New Frontiers in Model Order Selection

NIPS-2011 Workshop

December 16, Sierra Nevada, Spain


Video recording of the workshop is available at:


Model order selection, which is a trade-off between model resolution and its statistical reliability, is one of the fundamental questions in machine learning. It was studied in detail in the context of supervised learning with i.i.d. samples, but received relatively little attention beyond this domain. The goal of our workshop is to raise attention to the question of model order selection in other domains, share ideas and approaches between the domains, and identify perspective directions for future research. Our interest covers ways of defining model complexity in different domains, examples of practical problems, where intelligent model order selection yields advantage over simplistic approaches, and new theoretical tools for analysis of model order selection. The domains of interest span over all problems that cannot be directly mapped to supervised learning with i.i.d. samples, including, but not limited to, reinforcement learning, active learning, learning with delayed, partial, or indirect feedback, and learning with submodular functions.

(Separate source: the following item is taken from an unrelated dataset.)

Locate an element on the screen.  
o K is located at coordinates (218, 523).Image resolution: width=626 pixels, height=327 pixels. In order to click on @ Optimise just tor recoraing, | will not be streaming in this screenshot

An example of first steps in defining complexity of models in reinforcement learning, applying trade-off between model complexity and empirical performance, and analyzing it can be found in [1-4]. An intriguing research direction coming out of these works is simultaneous analysis of exploration-exploitation and model order selection trade-offs. Such an analysis enables to design and analyze models that adapt their complexity as they continue to explore and observe new data. Potential practical applications of such models include contextual bandits (for example, in personalization of recommendations on the web [5]) and Markov decision processes.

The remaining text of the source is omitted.